Grazing licenses provide ranchers with the ability to summer graze cattle (usually from May to September, depending on the range), freeing their own fields to produce hay and field crops. Cattle are then winter-fed using the hay and crops grown during the summer months on their own cultivated land. Grazing licenses are needed throughout much of British Columbia, as there is limited land available for crop production in the fertile and rich river valleys, but significant land available for summer grazing and a grazing season that easily extends for 6 months. While grazing land is available under Ministry of Forest tenures in the Peace region, there is also a significant amount of land that is available for the growing of forage for livestock that might otherwise not be as suited towards higher value crops. As such, a farm like Clover Farms can carry a significant level of cattle without the need for grazing land.

Historical Operations

The ranch was historically operated as a pure grain operation with Oats, Barley and Canola. While this area has a significant number of farms dedicated to grain production, Clover Farms' predominantly Class 4 soils makes it is easier to manage as a cattle ranch. Historical yields were a maximum of 25-30 bushels for canola, 100 bushels for oats, and 70-80 bushels for barley. The ranch still has the equipment and improvements for grain harvesting and storage with the capacity to store 250,000 bushels.

Soil Classifications

Clover Farms has predominantly Class 4 soils. A full description of the Soil Classifications is available electronically.

Improvements and Equipment

Clover Farms has a significant level of improvements that includes five residences, five mobile homes and a wide range of farm related buildings. The estimated replacement cost is in excess of $3,000,000. A full list is available to qualified purchasers.

Given the farms historical use, the equipment inventory is extensive. All equipment is owned outright by Clover Farms with no leased equipment.

Oil and Gas Revenue

Clover Farms currently receives in excess of $200,000 per year in lease revenue from oil and gas well sites. Further details on these leases are available to qualified purchasers.


The majority of the lands associated with this offering are located within a land designation known as the Agricultural Land Reserve, or ALR. Created in 1973, the Provincial Agricultural Land Commission (ALC) is an independent Provincial agency responsible for administering the Agricultural Land Reserve (ALR), which is a land use designation, intended to encourage agricultural use. The purpose of the ALC is to preserve agricultural land and encourage farm uses in collaboration with local landowners, local governments and the First Nations. ALR boundaries were set in the early 1970's and determined based upon the capability and suitability of land for agricultural use, uses at the time, local zoning and public input. Approximately 5% of BC's land base, the most agriculturally important, is located within the ALR.

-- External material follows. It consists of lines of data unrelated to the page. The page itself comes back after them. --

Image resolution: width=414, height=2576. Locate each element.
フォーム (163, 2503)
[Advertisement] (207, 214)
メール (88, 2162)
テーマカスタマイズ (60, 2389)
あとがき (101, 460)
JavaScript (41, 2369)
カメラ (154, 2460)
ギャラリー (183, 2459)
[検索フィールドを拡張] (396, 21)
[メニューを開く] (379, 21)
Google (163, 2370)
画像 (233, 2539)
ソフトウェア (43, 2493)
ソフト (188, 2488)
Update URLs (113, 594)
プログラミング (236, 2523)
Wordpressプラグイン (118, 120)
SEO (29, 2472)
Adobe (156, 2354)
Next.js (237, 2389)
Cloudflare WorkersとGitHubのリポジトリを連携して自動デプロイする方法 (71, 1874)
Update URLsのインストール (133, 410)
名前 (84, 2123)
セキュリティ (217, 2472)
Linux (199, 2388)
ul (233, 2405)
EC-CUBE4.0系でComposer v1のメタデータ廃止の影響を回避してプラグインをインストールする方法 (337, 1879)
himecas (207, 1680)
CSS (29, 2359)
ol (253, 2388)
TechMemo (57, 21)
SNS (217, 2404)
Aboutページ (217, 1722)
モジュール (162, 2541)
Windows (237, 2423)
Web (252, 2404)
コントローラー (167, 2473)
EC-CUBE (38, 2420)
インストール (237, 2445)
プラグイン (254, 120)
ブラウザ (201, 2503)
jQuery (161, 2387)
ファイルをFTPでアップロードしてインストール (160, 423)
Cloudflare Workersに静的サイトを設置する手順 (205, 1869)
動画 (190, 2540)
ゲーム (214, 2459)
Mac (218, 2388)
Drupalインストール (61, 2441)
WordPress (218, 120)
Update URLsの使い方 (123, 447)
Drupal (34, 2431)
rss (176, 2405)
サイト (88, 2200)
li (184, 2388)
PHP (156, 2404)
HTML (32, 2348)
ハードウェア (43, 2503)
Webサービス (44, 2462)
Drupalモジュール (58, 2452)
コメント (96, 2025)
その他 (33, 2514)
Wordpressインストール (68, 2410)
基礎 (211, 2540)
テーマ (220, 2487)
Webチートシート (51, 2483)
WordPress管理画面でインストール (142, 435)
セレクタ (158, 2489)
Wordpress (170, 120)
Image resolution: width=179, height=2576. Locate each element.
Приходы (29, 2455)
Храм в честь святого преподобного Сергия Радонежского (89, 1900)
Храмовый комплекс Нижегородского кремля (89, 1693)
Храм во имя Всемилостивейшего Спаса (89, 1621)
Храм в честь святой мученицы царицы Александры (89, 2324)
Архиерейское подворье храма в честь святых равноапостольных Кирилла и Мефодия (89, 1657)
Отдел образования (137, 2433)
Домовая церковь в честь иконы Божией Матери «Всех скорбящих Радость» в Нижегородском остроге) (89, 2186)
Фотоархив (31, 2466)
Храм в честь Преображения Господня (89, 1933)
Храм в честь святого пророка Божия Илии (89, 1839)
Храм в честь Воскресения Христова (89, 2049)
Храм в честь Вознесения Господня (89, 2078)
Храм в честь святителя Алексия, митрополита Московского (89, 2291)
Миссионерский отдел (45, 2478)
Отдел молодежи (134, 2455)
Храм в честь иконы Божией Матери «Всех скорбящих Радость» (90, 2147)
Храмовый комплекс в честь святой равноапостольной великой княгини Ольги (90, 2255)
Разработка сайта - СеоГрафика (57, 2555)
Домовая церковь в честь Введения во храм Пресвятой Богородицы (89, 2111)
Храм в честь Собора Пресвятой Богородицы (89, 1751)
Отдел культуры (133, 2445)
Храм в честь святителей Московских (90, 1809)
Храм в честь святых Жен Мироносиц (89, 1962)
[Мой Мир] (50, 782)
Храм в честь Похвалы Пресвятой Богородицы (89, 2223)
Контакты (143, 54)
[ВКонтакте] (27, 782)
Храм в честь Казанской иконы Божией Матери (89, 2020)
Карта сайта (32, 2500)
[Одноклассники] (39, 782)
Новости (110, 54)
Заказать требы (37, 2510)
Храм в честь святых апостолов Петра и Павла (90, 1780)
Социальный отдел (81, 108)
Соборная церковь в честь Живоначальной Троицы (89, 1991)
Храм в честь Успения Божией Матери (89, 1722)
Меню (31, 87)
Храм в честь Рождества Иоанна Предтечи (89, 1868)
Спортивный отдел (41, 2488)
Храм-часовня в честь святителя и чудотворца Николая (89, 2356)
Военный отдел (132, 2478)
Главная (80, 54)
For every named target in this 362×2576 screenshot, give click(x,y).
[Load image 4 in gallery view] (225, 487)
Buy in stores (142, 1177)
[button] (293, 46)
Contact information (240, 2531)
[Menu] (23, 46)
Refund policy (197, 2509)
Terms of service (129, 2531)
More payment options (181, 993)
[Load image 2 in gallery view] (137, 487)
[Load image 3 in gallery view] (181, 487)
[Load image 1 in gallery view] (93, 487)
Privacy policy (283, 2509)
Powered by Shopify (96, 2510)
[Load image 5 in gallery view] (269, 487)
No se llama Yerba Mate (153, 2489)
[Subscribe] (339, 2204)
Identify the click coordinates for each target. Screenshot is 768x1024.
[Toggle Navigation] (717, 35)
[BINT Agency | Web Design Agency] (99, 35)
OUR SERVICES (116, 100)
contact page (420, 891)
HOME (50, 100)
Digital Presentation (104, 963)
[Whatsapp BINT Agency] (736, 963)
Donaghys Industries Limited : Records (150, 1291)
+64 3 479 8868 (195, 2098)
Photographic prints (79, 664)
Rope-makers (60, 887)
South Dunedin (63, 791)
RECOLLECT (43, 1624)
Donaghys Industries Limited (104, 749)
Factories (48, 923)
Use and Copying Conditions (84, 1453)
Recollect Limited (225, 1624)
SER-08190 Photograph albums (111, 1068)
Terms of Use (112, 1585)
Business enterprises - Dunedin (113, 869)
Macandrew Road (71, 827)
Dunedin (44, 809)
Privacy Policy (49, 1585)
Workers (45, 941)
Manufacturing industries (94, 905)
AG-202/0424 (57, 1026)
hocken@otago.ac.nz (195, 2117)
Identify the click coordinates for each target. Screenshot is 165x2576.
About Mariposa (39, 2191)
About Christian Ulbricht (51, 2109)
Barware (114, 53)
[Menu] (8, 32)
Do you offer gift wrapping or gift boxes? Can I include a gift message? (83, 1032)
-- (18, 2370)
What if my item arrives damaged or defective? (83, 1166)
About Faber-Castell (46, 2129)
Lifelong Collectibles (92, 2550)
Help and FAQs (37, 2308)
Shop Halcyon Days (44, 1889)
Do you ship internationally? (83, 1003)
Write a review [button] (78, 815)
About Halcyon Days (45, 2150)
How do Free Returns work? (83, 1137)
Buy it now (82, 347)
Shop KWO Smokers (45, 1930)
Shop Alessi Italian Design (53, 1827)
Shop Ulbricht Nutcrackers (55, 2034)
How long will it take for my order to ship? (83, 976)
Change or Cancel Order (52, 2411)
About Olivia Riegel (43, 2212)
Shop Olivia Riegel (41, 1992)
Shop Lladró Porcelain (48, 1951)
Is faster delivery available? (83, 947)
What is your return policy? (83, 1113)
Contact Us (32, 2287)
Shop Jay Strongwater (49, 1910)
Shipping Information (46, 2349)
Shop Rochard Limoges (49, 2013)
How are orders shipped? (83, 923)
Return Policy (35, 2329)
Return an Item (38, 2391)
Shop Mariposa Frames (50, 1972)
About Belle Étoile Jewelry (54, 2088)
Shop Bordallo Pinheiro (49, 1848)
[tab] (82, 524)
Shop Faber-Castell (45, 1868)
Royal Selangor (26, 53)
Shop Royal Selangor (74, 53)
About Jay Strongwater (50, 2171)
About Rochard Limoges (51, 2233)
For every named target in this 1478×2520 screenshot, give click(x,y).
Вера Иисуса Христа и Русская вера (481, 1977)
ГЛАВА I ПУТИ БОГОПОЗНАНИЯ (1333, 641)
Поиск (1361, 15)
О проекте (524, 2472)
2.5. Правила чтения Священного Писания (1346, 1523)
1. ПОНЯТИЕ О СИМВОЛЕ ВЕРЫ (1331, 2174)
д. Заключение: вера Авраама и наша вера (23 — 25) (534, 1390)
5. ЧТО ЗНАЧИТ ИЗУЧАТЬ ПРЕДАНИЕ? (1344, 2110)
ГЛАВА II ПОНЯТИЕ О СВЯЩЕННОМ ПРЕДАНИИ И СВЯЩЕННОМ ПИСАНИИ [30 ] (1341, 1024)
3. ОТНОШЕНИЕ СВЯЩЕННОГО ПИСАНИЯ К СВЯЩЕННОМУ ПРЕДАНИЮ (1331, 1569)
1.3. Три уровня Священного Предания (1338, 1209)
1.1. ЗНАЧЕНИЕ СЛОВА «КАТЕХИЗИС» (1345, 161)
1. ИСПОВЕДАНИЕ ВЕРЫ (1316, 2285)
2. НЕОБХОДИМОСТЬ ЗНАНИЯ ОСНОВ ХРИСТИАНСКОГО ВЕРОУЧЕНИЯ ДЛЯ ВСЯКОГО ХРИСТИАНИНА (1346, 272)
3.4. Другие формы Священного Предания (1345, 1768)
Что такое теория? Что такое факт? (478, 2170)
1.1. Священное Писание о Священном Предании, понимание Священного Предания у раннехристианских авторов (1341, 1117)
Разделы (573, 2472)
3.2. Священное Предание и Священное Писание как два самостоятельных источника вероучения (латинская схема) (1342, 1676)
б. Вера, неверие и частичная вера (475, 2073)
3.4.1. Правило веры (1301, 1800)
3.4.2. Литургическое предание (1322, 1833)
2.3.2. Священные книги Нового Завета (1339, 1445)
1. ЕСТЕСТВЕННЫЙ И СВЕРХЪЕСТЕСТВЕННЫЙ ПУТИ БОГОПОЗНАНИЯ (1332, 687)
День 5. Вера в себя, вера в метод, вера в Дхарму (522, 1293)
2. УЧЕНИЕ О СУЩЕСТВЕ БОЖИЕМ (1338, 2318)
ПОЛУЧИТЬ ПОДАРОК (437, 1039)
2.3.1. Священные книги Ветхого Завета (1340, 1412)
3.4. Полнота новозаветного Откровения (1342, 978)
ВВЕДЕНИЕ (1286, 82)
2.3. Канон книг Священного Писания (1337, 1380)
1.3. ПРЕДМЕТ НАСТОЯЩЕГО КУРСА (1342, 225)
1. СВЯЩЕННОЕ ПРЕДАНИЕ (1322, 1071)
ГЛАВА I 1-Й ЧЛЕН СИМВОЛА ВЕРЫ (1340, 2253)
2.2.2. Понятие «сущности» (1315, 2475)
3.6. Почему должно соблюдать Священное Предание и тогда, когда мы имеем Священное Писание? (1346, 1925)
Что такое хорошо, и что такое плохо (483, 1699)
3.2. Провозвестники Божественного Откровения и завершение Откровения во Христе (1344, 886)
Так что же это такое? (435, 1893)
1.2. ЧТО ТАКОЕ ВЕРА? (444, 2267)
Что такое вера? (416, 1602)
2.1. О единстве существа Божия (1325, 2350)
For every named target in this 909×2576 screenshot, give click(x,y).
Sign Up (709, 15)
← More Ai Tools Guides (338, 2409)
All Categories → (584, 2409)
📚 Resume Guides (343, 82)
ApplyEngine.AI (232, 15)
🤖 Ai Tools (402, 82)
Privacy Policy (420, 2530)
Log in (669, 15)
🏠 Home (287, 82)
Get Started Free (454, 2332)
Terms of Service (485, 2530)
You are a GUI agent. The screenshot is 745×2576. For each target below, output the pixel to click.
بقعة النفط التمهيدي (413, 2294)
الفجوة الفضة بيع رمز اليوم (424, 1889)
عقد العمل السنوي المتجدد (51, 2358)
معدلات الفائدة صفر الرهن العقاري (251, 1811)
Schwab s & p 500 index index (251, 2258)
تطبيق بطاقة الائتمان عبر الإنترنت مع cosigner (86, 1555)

The ALR covers approximately 4.7 million hectares of land within British Columbia, including both private and public lands and takes precedence over other land uses; as such, local and regional government bylaws are planned in accordance with this provincial policy.

Generally, land within the ALR is intended only for agricultural purposes. However, recreational and agri-tourism related businesses might be permitted on a conditional basis.